> **What is being asked**
In the reply, include exactly the lines of the entries below from the first to the line with "Best Singapore REITs (22, 2367)", that line included.

> **The records**
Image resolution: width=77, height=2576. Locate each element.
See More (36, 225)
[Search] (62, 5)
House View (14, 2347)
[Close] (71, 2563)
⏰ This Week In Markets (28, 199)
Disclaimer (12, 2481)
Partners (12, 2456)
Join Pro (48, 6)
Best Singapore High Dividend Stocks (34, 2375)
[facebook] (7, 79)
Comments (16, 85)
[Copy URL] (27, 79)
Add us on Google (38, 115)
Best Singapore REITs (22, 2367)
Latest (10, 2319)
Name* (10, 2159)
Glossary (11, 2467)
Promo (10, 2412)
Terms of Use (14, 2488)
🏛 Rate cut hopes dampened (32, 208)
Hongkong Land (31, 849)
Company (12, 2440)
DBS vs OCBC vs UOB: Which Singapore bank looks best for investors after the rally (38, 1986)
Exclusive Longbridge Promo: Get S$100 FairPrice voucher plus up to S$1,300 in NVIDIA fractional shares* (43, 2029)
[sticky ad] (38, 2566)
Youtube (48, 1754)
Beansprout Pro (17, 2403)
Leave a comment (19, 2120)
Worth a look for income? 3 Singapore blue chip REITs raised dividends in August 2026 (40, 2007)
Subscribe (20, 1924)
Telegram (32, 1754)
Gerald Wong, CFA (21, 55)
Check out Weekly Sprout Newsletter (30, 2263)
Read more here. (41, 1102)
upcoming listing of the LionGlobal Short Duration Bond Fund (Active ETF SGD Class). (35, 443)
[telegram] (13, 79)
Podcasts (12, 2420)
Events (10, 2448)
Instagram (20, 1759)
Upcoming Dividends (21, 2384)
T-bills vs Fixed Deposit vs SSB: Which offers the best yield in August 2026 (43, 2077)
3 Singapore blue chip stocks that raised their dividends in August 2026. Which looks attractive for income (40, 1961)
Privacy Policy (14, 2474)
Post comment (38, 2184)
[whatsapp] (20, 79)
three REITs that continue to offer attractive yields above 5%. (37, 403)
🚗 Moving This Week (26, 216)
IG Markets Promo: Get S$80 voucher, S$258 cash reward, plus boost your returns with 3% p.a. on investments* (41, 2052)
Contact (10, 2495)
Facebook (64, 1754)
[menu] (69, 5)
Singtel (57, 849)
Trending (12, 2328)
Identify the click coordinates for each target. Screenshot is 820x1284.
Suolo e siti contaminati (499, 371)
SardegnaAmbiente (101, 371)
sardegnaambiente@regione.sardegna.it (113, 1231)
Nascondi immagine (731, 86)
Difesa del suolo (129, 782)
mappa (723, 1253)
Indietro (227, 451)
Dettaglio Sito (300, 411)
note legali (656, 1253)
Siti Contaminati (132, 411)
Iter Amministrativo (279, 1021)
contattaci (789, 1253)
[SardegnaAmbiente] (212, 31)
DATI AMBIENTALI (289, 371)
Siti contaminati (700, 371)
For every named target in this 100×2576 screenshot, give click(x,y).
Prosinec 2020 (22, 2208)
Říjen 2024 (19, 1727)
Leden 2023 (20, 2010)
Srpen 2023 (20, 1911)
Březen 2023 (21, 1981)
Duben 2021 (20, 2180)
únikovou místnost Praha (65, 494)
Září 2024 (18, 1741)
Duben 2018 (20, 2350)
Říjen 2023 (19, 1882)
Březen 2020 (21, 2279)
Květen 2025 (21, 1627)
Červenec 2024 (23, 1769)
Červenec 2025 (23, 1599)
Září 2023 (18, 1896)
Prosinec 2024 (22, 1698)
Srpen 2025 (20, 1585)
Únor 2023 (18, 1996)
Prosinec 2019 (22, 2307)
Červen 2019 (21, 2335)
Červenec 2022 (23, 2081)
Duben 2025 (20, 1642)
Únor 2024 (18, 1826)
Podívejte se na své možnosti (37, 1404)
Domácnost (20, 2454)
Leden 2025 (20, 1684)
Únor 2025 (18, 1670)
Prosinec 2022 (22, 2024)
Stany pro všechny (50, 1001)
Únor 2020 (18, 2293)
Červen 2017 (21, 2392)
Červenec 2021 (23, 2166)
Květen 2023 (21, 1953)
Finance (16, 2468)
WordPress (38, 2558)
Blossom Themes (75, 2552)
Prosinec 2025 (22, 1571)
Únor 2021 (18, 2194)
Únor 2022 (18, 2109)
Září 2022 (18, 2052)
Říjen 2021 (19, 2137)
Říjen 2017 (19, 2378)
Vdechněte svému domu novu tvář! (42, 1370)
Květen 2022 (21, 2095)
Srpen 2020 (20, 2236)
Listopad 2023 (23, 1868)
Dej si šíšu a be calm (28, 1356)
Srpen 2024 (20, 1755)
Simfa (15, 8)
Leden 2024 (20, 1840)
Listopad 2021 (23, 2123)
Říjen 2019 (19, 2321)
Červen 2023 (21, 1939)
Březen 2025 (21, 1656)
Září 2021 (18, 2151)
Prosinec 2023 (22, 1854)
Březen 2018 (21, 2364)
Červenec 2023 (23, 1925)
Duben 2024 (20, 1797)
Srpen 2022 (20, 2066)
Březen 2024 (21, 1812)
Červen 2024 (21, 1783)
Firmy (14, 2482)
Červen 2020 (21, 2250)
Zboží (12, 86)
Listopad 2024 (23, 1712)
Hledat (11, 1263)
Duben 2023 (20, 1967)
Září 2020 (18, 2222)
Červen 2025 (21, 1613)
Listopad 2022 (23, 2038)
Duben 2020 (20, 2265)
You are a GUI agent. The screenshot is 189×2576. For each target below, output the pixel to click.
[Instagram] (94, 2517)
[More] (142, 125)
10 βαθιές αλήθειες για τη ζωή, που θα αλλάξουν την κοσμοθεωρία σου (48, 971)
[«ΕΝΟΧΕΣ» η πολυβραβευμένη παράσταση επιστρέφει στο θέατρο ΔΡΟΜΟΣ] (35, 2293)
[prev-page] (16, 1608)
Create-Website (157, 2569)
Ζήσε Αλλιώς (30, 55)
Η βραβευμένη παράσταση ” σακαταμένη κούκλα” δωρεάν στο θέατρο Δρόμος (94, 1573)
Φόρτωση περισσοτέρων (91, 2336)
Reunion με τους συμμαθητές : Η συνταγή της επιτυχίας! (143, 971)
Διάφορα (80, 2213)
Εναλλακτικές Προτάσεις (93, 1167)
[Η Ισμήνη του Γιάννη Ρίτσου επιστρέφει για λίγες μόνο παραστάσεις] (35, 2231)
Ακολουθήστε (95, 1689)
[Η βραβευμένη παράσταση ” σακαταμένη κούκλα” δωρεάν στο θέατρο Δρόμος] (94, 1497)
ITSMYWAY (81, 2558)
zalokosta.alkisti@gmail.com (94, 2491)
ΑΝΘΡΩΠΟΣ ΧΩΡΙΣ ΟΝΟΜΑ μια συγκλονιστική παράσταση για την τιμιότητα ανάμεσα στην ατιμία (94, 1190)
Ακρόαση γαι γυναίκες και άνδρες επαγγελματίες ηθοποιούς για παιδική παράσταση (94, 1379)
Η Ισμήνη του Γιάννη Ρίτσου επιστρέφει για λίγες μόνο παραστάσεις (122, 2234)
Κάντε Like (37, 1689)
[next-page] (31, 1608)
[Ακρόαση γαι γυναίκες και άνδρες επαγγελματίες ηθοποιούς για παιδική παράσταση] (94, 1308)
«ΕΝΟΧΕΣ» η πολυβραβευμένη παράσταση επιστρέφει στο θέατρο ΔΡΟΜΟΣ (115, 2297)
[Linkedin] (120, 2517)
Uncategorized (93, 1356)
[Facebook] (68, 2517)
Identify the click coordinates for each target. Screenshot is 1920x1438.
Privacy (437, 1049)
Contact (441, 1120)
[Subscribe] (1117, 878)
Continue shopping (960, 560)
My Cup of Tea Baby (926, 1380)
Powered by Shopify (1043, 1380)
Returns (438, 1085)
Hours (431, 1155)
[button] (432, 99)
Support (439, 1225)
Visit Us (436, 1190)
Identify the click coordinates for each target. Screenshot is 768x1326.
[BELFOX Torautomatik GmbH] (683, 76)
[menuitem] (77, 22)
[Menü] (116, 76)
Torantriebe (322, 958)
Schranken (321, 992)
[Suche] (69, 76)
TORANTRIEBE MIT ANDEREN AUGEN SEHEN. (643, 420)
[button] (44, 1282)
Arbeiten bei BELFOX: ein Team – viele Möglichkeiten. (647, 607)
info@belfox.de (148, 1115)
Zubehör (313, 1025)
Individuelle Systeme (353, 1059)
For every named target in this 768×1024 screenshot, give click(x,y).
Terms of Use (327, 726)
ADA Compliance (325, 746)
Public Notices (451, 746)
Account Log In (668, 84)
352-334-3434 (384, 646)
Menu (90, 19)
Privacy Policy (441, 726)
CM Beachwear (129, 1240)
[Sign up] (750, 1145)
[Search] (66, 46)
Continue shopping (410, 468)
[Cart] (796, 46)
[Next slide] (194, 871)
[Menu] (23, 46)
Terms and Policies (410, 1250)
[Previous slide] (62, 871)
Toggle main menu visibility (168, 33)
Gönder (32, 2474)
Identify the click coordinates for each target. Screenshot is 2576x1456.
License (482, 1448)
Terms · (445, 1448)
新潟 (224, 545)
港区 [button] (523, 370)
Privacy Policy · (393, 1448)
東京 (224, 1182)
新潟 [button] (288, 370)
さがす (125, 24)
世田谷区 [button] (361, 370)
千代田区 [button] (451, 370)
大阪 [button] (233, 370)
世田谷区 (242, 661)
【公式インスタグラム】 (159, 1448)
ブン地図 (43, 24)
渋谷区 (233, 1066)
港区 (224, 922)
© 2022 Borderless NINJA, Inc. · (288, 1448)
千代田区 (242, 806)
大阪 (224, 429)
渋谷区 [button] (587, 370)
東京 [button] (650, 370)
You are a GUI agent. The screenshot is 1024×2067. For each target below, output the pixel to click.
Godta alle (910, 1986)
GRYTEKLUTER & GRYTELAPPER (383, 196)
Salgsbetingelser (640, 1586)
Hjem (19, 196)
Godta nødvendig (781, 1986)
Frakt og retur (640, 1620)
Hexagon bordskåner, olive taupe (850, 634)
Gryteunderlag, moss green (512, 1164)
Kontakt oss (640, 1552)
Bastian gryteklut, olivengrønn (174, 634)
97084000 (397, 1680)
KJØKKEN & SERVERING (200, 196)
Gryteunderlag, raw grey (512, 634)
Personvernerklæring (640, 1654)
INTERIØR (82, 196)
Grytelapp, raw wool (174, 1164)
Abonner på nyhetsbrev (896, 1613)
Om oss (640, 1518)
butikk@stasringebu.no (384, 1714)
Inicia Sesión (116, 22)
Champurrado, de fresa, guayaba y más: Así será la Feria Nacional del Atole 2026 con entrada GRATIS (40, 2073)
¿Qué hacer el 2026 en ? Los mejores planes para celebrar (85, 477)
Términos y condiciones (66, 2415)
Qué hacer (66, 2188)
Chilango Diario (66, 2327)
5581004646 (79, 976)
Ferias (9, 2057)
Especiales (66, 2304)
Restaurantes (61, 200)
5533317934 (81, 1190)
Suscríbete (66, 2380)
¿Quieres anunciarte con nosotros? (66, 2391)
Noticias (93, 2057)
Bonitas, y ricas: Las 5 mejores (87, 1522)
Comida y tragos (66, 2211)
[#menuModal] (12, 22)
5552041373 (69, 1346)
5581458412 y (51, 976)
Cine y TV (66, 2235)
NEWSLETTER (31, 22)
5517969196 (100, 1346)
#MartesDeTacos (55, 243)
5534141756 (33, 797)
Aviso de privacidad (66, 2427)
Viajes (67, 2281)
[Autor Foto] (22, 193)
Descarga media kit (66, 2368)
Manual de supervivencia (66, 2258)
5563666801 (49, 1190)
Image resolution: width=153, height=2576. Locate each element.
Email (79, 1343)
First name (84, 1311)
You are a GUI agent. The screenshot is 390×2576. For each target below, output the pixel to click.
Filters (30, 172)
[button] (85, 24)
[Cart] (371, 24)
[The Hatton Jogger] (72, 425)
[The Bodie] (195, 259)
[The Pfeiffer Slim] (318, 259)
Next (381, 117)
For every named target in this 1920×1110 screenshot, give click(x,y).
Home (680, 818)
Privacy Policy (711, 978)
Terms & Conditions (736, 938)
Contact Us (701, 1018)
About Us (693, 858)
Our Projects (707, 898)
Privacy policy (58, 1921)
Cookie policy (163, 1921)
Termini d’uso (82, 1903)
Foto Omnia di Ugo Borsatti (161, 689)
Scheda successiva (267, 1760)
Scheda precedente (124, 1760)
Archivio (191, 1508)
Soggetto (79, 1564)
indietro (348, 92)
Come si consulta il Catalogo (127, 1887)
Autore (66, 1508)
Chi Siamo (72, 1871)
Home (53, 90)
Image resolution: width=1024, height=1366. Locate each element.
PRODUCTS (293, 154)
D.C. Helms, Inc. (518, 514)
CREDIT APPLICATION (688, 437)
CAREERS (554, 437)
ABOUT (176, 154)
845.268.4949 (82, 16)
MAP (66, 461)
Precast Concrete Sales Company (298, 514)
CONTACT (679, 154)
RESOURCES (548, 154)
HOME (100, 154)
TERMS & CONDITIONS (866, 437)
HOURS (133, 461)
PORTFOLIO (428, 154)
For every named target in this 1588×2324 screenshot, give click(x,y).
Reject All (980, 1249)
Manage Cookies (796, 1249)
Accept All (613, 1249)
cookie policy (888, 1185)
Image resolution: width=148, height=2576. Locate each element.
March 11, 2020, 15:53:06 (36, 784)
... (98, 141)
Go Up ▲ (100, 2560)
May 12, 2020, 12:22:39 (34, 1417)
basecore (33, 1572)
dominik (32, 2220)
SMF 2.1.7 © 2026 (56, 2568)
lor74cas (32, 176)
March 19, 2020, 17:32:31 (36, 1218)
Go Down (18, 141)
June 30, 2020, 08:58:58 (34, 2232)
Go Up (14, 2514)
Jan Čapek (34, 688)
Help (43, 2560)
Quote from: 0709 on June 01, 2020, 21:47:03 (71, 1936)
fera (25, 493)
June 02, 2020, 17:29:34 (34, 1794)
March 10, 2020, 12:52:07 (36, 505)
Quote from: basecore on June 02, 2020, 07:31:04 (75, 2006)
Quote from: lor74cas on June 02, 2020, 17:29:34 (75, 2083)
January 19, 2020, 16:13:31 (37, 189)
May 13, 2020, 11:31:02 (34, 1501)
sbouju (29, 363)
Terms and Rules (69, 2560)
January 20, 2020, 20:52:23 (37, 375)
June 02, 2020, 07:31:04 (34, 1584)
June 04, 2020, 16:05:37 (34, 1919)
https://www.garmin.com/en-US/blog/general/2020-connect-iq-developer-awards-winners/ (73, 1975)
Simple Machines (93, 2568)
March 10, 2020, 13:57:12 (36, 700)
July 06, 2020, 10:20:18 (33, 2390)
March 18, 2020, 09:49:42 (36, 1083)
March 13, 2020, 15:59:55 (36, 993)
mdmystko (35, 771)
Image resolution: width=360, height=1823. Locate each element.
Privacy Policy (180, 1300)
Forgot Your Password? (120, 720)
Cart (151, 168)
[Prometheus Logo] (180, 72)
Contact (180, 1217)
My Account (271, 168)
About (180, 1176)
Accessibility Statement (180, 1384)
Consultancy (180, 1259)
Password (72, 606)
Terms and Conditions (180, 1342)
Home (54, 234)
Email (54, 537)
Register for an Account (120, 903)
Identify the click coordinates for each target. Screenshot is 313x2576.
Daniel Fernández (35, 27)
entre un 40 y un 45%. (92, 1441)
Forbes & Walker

> **Answer box**
Image resolution: width=77, height=2576. Locate each element.
See More (36, 225)
[Search] (62, 5)
House View (14, 2347)
[Close] (71, 2563)
⏰ This Week In Markets (28, 199)
Disclaimer (12, 2481)
Partners (12, 2456)
Join Pro (48, 6)
Best Singapore High Dividend Stocks (34, 2375)
[facebook] (7, 79)
Comments (16, 85)
[Copy URL] (27, 79)
Add us on Google (38, 115)
Best Singapore REITs (22, 2367)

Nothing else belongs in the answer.